The Draft Guidance mentions NIST Special Publication 800-30, Risk Management Guide for Information Technology Systems, Revision 1 (October 2008). The subtitle for the document is “An Introductory Resource Guide for Implementing the Health Insurance Portability Act (HIPAA) Security Rule.” This is a useful document for those who wish to get more deeply into the process. NIST, the Department of Commerce National Institute of Standards and Technology, is generally authoritative as to the details underlying the HIPAA Security Rule. The Draft Guidance provides a link to NIST publication 800-30 on the NIST website. A complete list of all the NIST publications relating to information security can be found on the NIST website itself, at http://csrc.nist.gov/publications/PubsSPs.html. Those who choose to access this NIST document other than through the OCR link should be careful to get Revision 2 to Special Publication 800-30, dated October 2008, since the earlier version is still available from NIST.

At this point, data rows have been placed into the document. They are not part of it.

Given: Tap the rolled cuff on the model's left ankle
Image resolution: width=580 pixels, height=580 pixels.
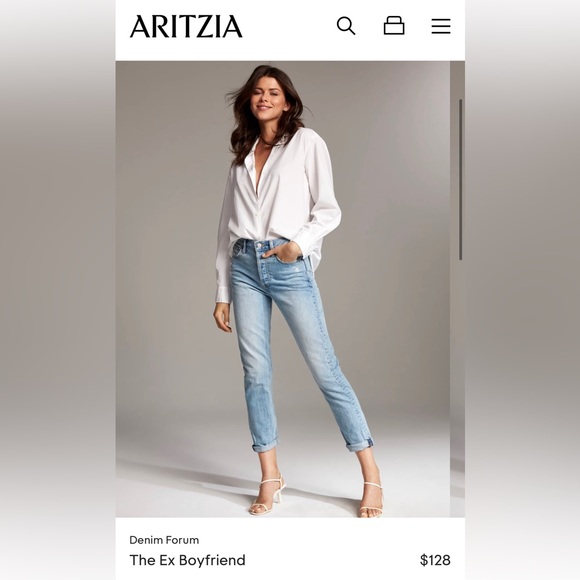Looking at the screenshot, I should [x=359, y=443].
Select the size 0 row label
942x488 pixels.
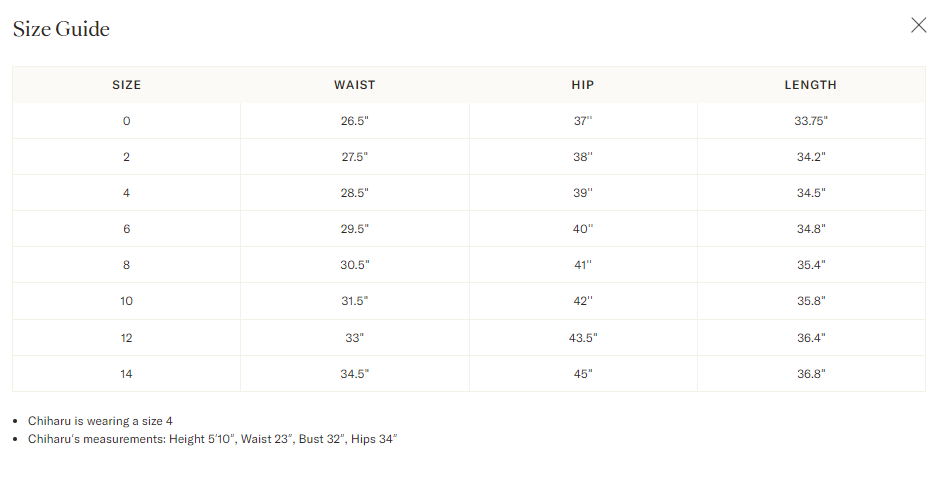(126, 121)
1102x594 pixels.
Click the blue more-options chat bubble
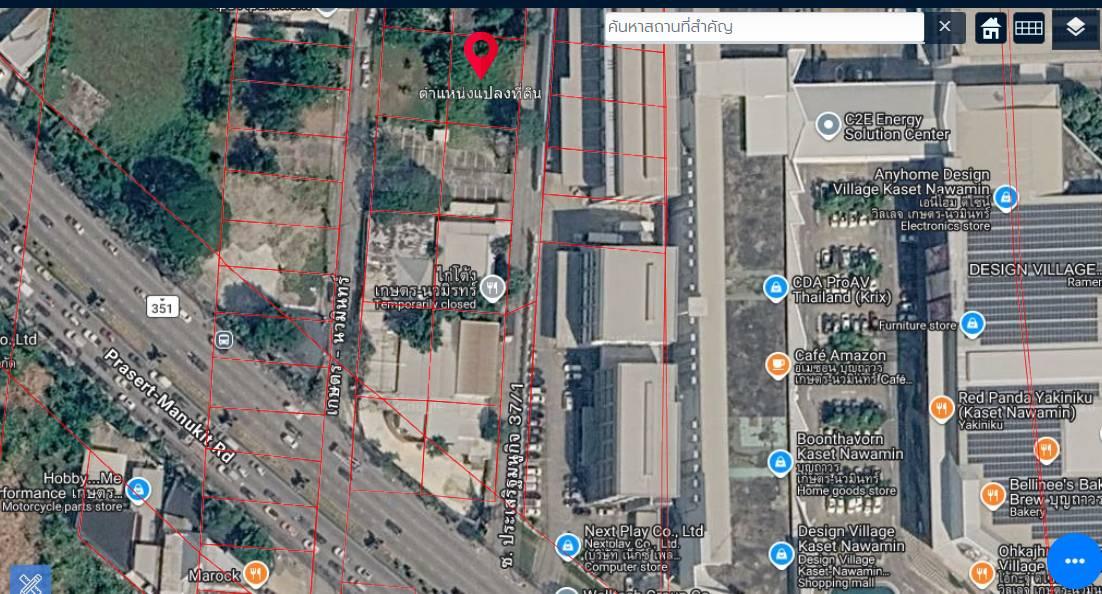click(1074, 561)
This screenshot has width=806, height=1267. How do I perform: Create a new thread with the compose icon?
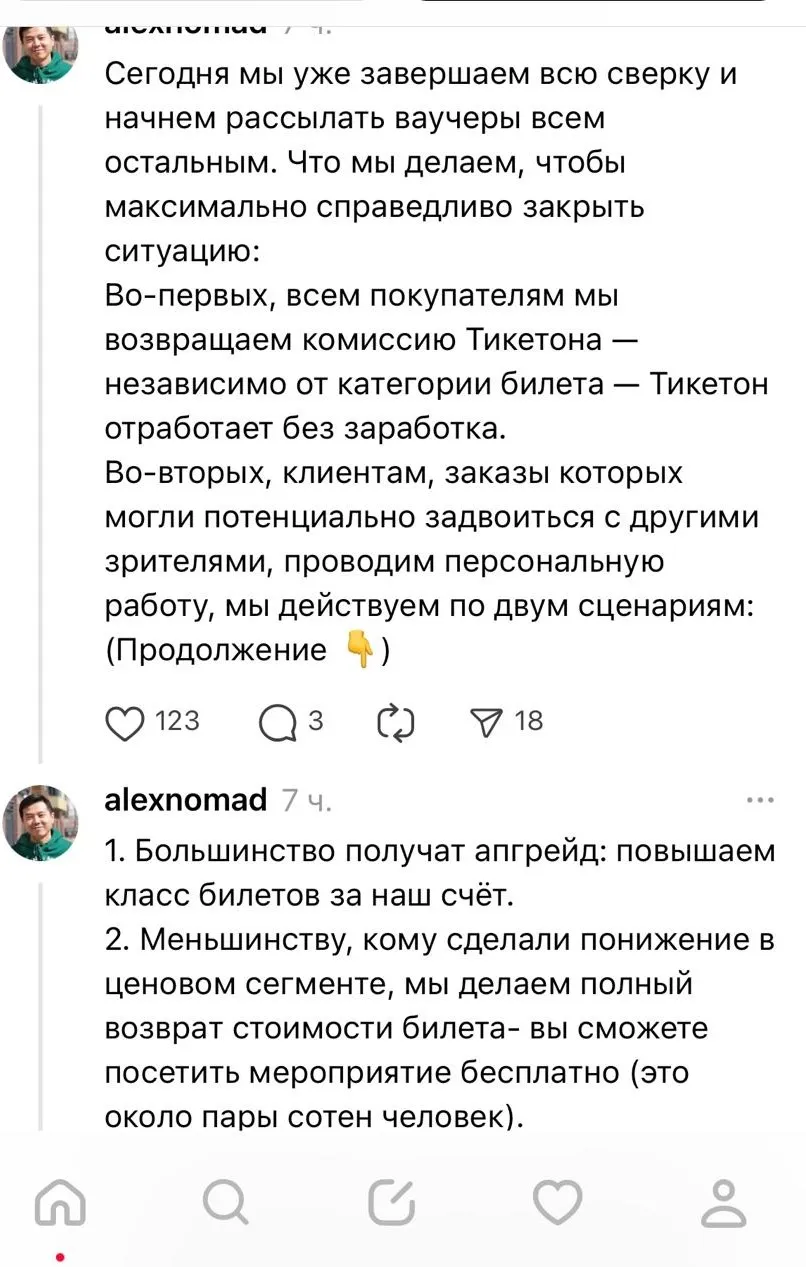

A complete copy of the Draft Guidance can be found at www.hhs.gov/ocr/privacy/hipaa/administrative/securityrule/radraftguidanceintro.html.
1 Encryption is an “addressable” element of the Security Rule. It is not required and alternative measures may satisfy the Security Rule. However, while encryption typically requires changes to a covered entity’s internal processes, the cost has gone down significantly in the years since the issuance of the Security Rule. At least two states appear to require encryption as to personal information of individuals in a third party’s hands, under laws generally related to consumer protection but of potential application to certain protected health information. Finally, in general, both under most state’s laws requiring notification of individuals if an individual’s personal information in a third party’s hands is compromised and under the HITECH Act Breach notification requirements, notification is not required if the electronic personal information/protected health information, was encrypted. The HITECH Act specifies the specific standards that must be used for encryption; most state laws are silent of the specific standards. In the author’s view, this significantly alters the cost/benefit analysis as to encryption in favor of encryption.